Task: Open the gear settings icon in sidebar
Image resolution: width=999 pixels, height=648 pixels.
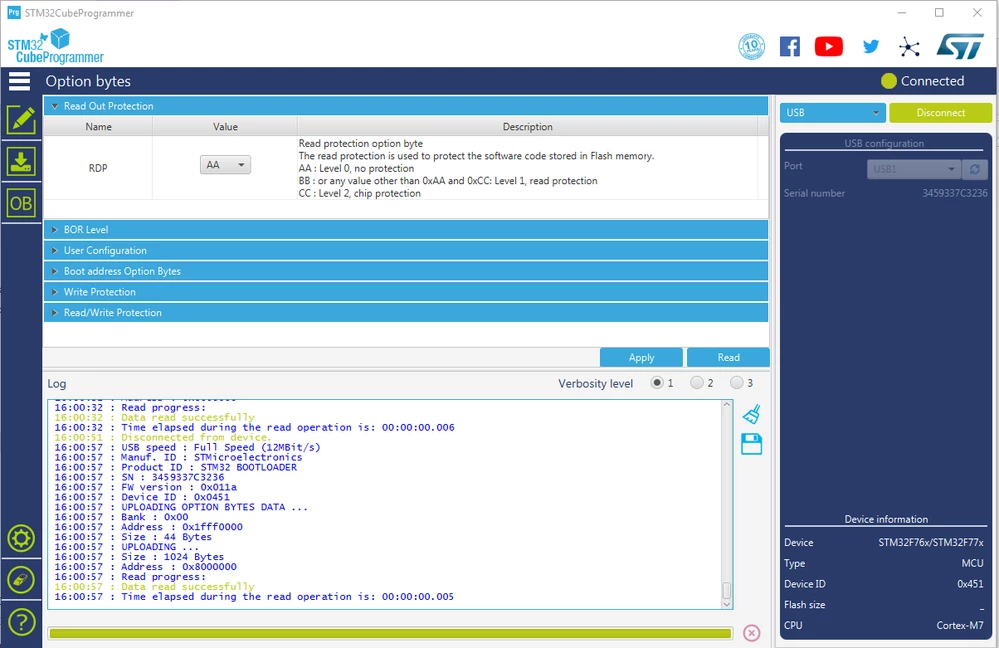Action: pos(21,538)
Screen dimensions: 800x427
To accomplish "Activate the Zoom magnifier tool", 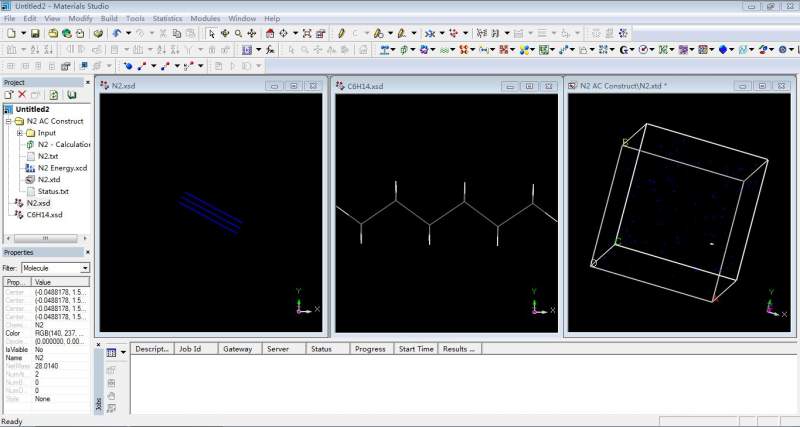I will 238,33.
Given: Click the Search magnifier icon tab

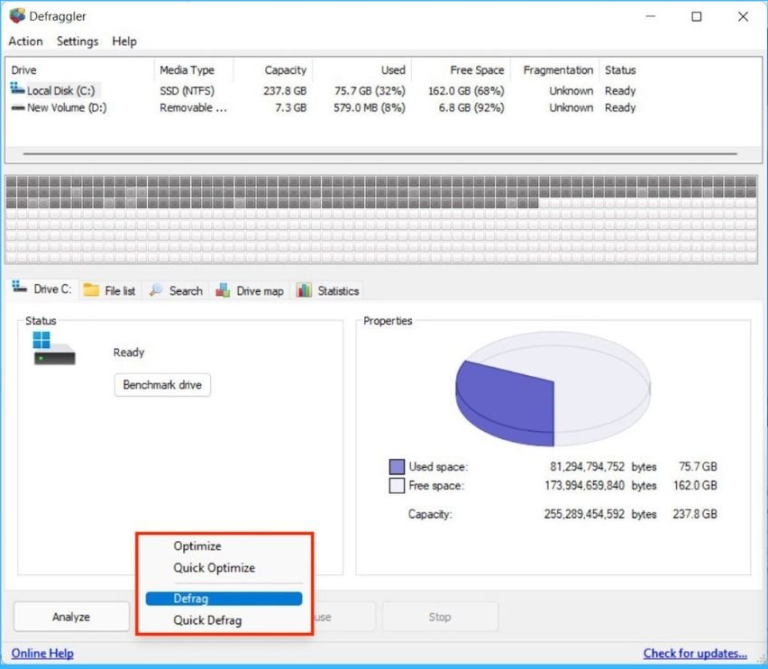Looking at the screenshot, I should point(156,290).
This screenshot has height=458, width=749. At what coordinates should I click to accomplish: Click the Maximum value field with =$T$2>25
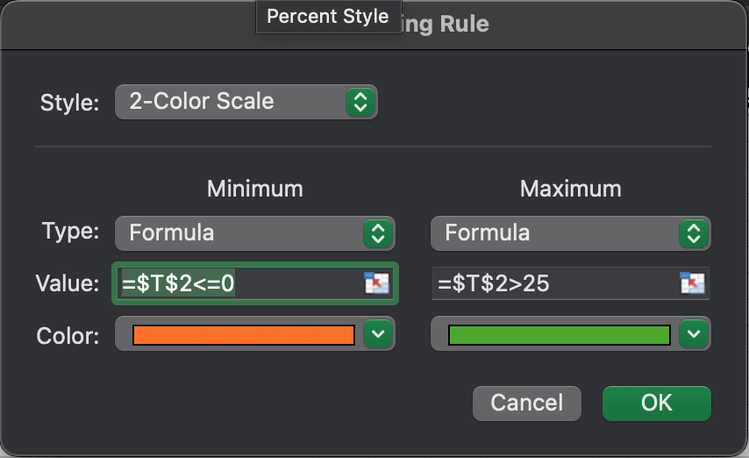pyautogui.click(x=555, y=284)
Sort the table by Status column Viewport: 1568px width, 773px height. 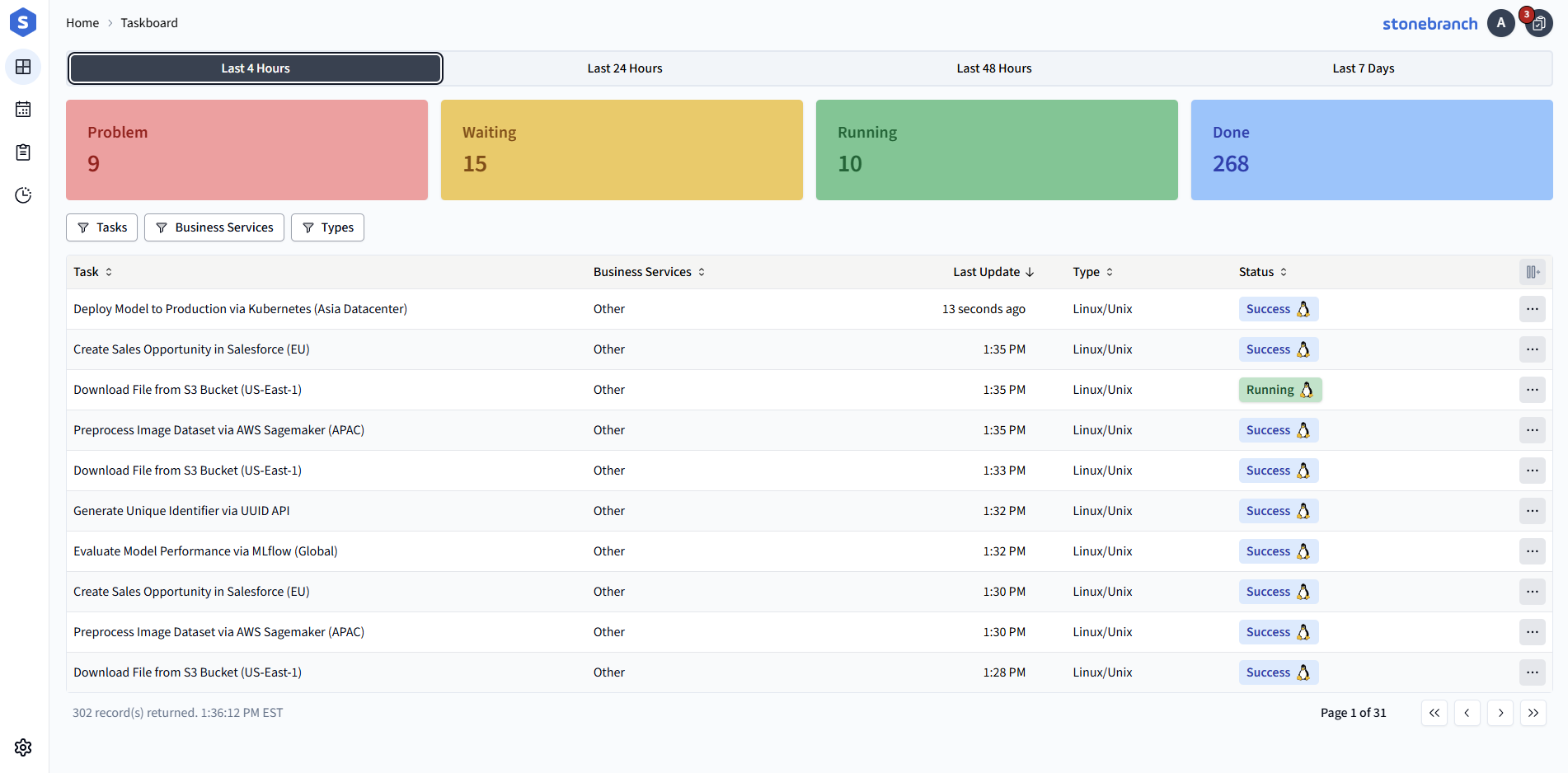tap(1263, 272)
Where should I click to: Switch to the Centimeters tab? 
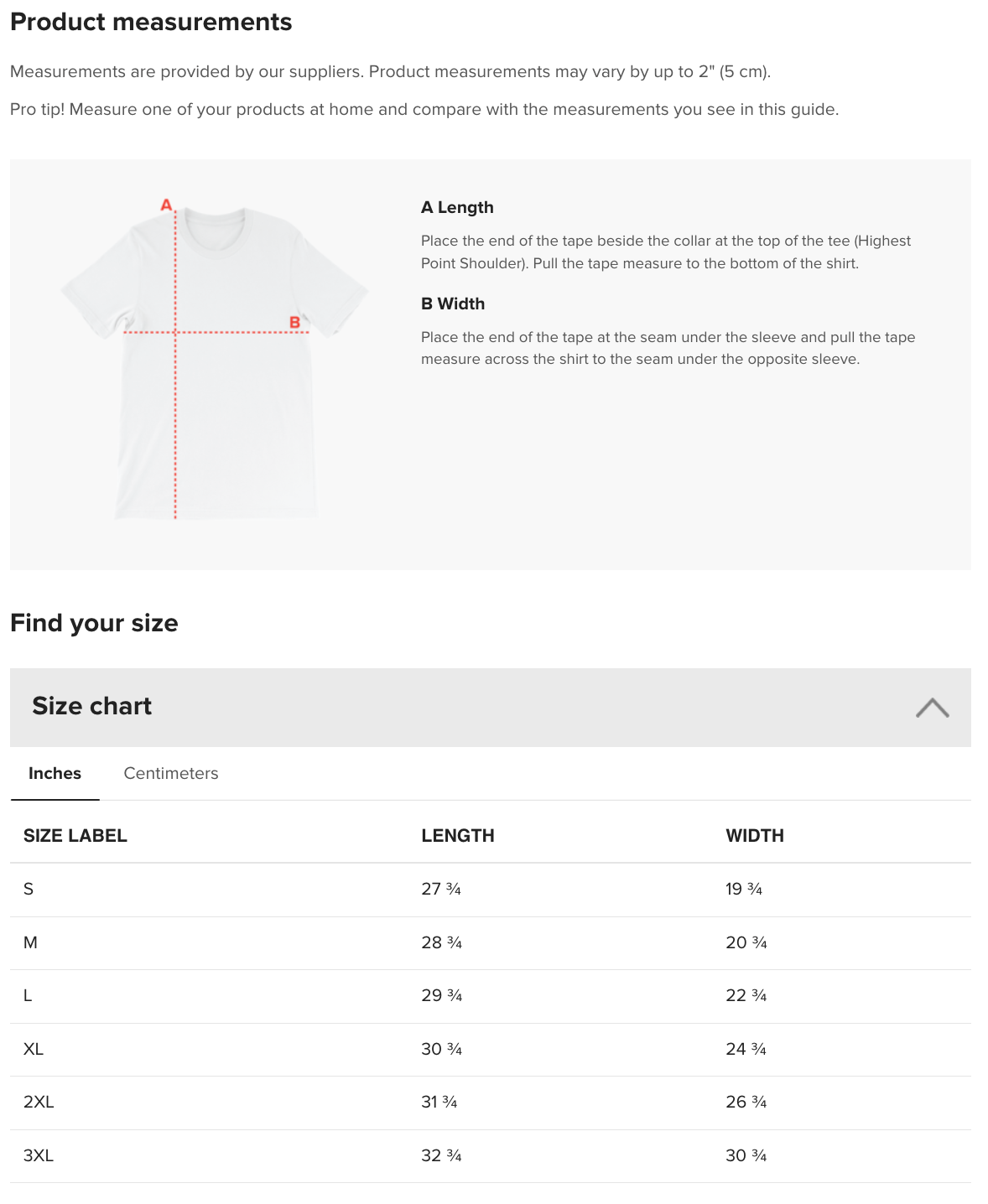click(171, 773)
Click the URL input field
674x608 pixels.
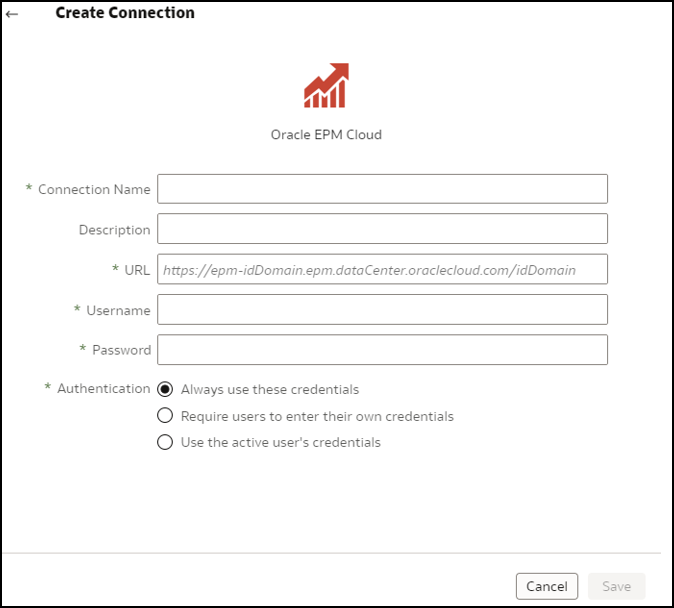tap(382, 270)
+===+
> The problem: Rewrite the items from the line containing "Where should I" through the end of the items, swapping "Centimeters" for "Inches" and keeping everything else the same. Omit the pictures from your output.

> Result of this task:
Where should I click to: Switch to the Inches tab? 
click(171, 773)
Click the URL input field
674x608 pixels.
tap(382, 270)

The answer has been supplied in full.